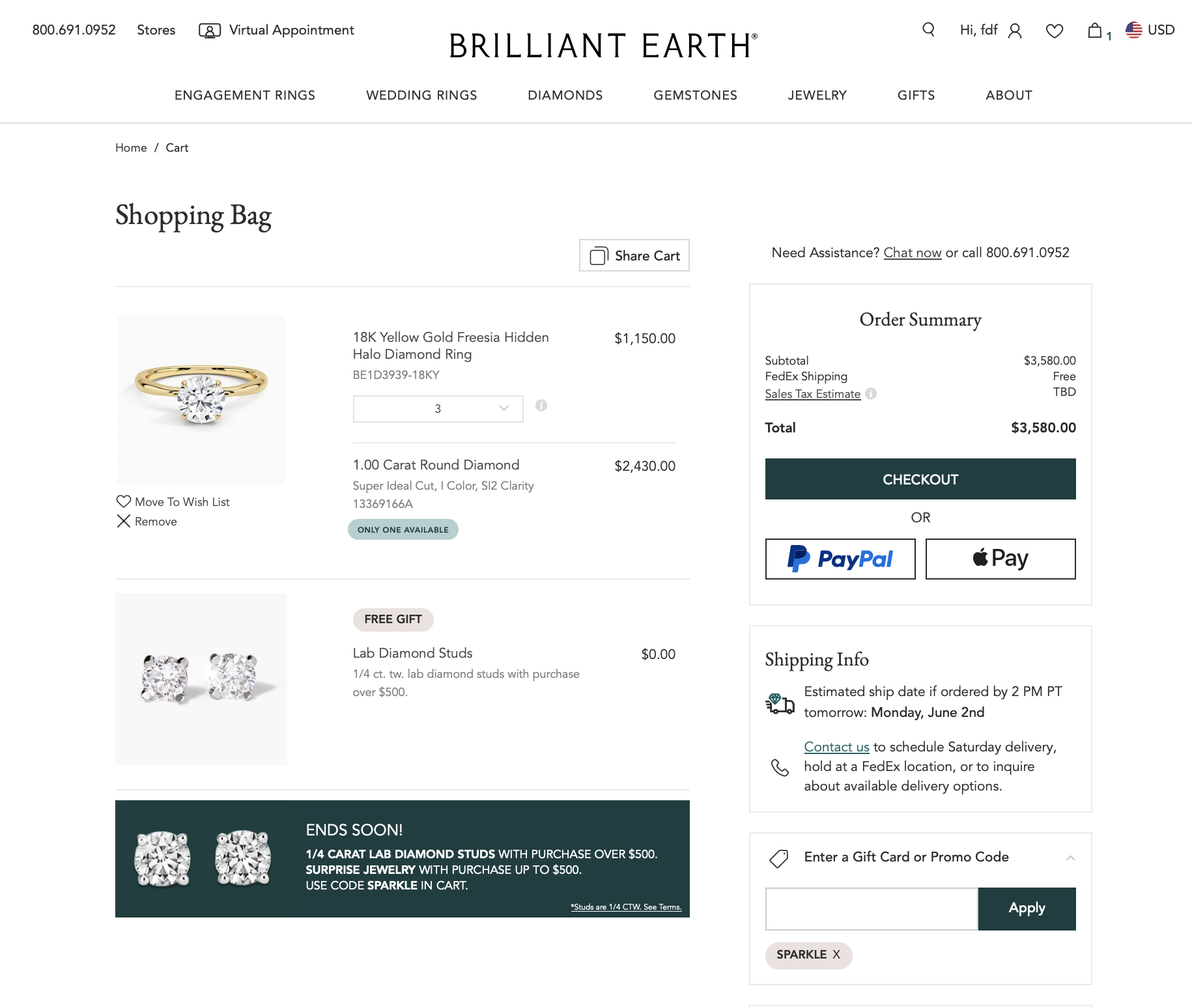Remove the ring from the bag
1192x1008 pixels.
pyautogui.click(x=147, y=522)
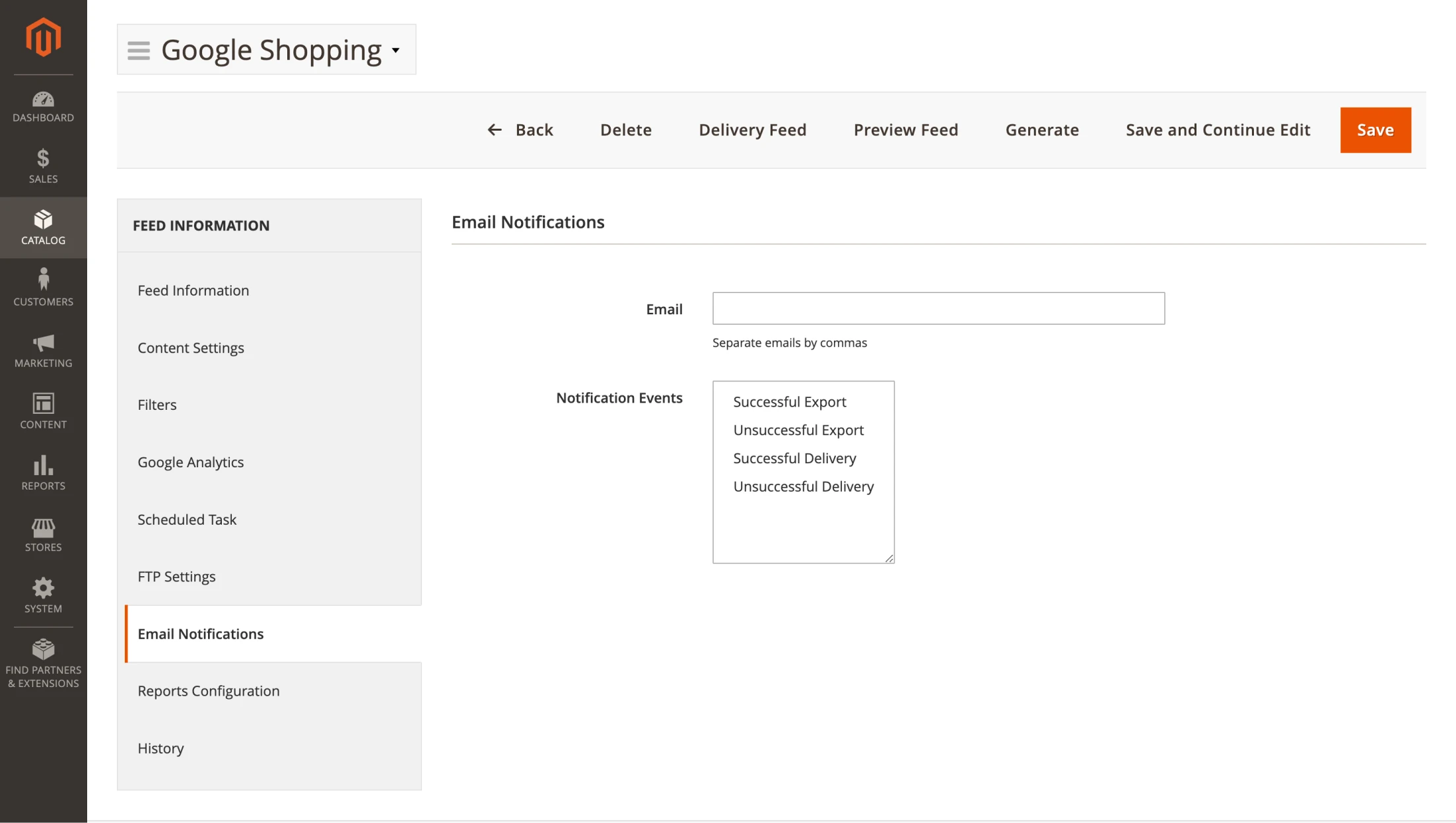Screen dimensions: 1456x823
Task: Open the Content layout icon
Action: 43,403
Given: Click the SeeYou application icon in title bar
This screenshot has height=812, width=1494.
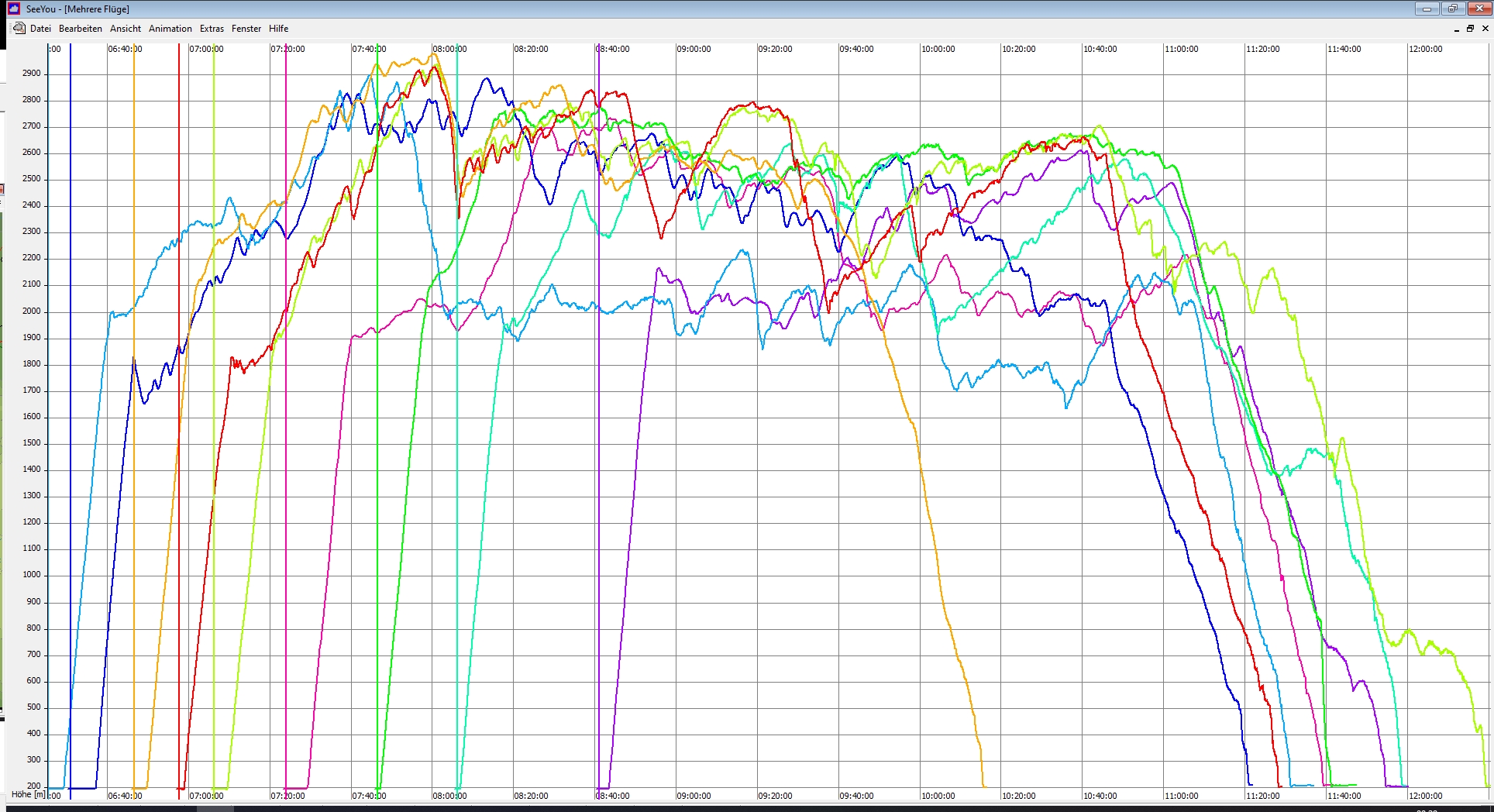Looking at the screenshot, I should (13, 9).
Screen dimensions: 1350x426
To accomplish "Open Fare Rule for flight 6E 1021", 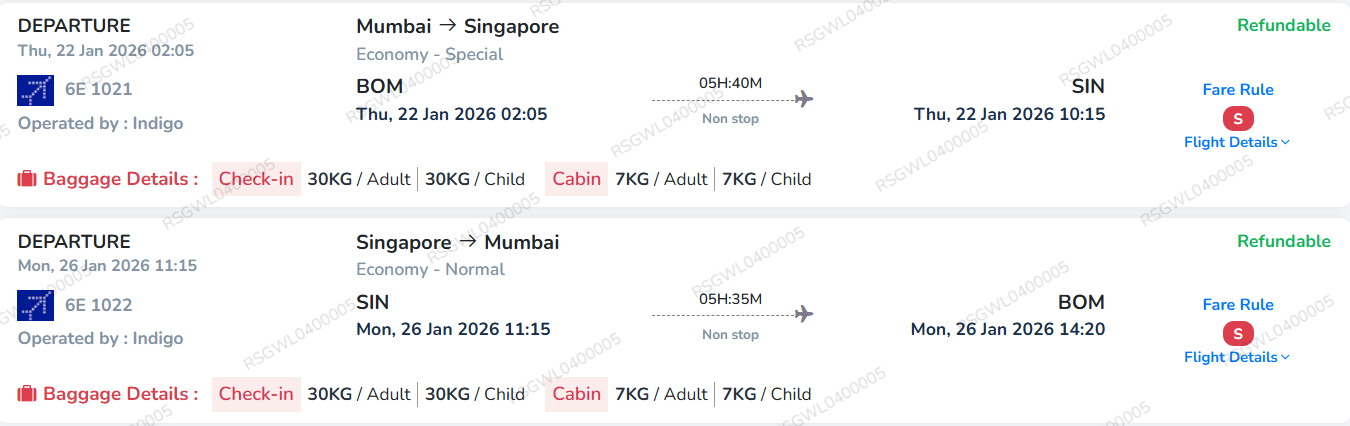I will [1238, 90].
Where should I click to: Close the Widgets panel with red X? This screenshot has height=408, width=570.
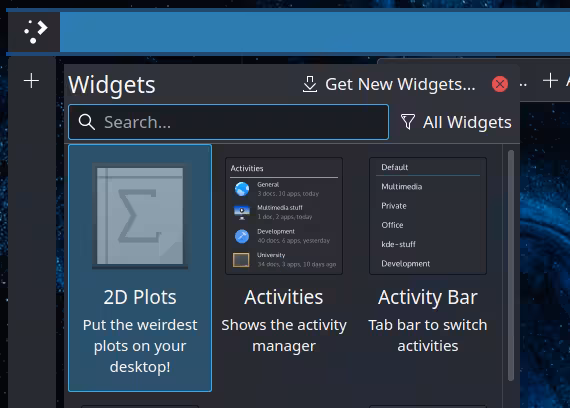pyautogui.click(x=500, y=84)
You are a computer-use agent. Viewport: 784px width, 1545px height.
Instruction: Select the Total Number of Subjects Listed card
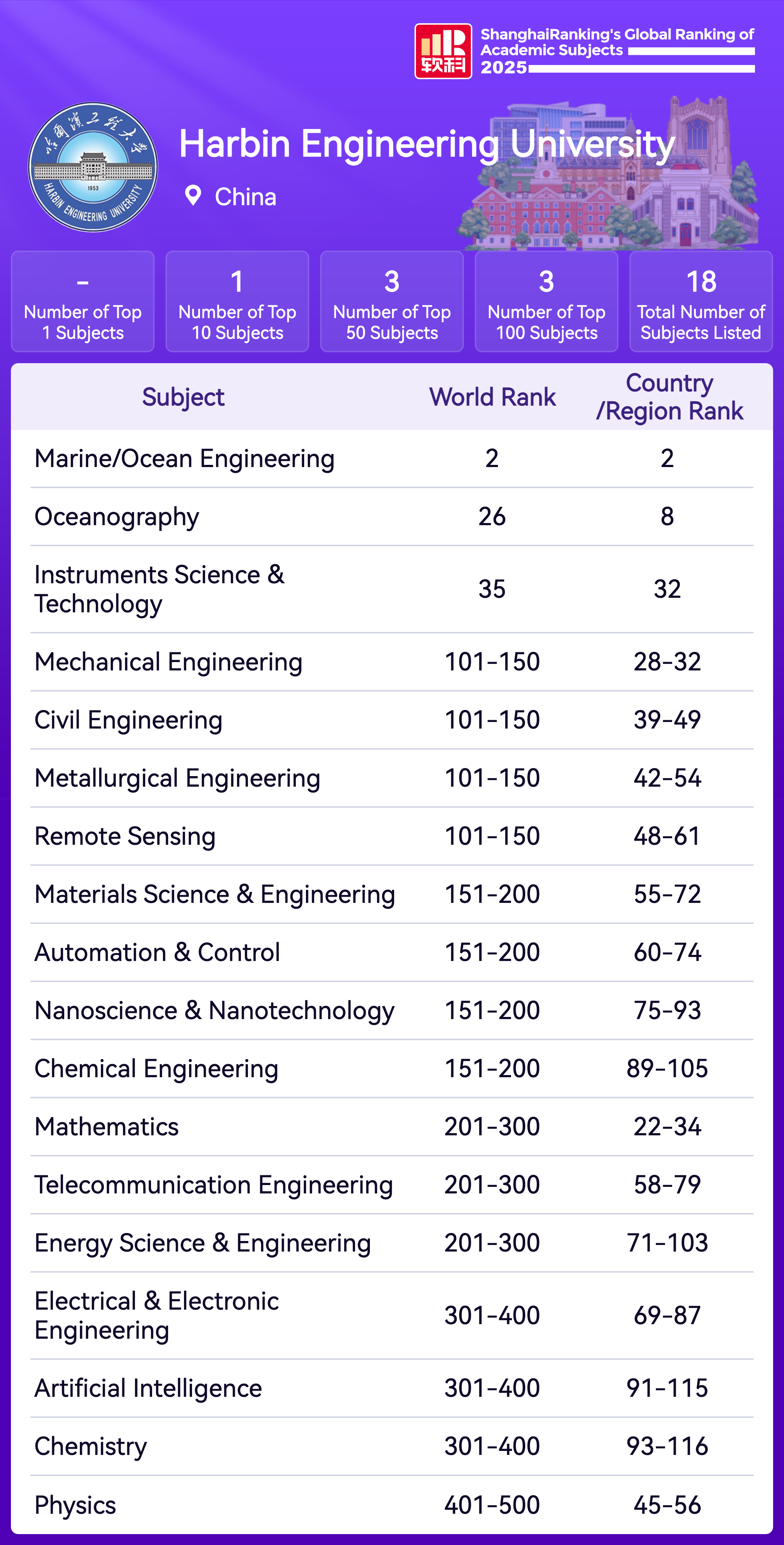(701, 301)
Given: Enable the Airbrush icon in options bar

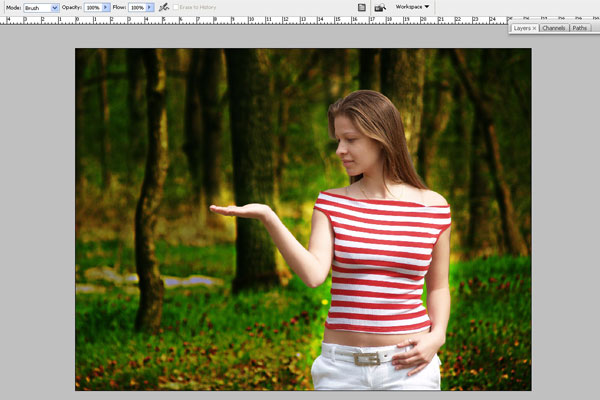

Instructions to follow: Rewrite the stretch from the start of the material through the line containing "Looking at the screenshot, I should (13, 9).", replacing "title bar" with "window header" and keeping everything else the same. Leave the pictures out.

Final result:
Remove the ring from the bag
1192x1008 pixels.
pyautogui.click(x=147, y=522)
Screen dimensions: 1456x823
Task: Open the Content layout icon
Action: 43,403
Given: Click the SeeYou application icon in window header
This screenshot has height=812, width=1494.
Looking at the screenshot, I should (13, 9).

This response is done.